Stored items
════════════════
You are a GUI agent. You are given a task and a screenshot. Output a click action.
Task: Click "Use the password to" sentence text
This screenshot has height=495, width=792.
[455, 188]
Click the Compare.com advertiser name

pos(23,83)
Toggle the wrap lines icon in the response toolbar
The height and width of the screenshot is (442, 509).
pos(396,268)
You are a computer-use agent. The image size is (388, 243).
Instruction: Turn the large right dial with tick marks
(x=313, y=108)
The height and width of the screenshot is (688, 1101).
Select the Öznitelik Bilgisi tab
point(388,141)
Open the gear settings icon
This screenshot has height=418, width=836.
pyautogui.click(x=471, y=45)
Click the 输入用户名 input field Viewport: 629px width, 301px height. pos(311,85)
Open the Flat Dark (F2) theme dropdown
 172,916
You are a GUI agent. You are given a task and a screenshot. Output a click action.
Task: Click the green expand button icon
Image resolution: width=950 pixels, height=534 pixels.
════════════════
Please reproduce, word for word, every line from the line with "The height and width of the screenshot is (442, 509)." to the final line above, including both ends.

Solved exercise —
The height and width of the screenshot is (442, 509).
pos(396,268)
You are a computer-use agent. The image size is (388, 243).
Instruction: Turn the large right dial with tick marks
(x=313, y=108)
The height and width of the screenshot is (688, 1101).
Select the Öznitelik Bilgisi tab
point(388,141)
Open the gear settings icon
This screenshot has height=418, width=836.
pyautogui.click(x=471, y=45)
Click the 输入用户名 input field Viewport: 629px width, 301px height. pos(311,85)
Open the Flat Dark (F2) theme dropdown
 172,916
You are a GUI agent. You are given a task and a screenshot. Output a click action.
Task: Click the green expand button icon
Image resolution: width=950 pixels, height=534 pixels.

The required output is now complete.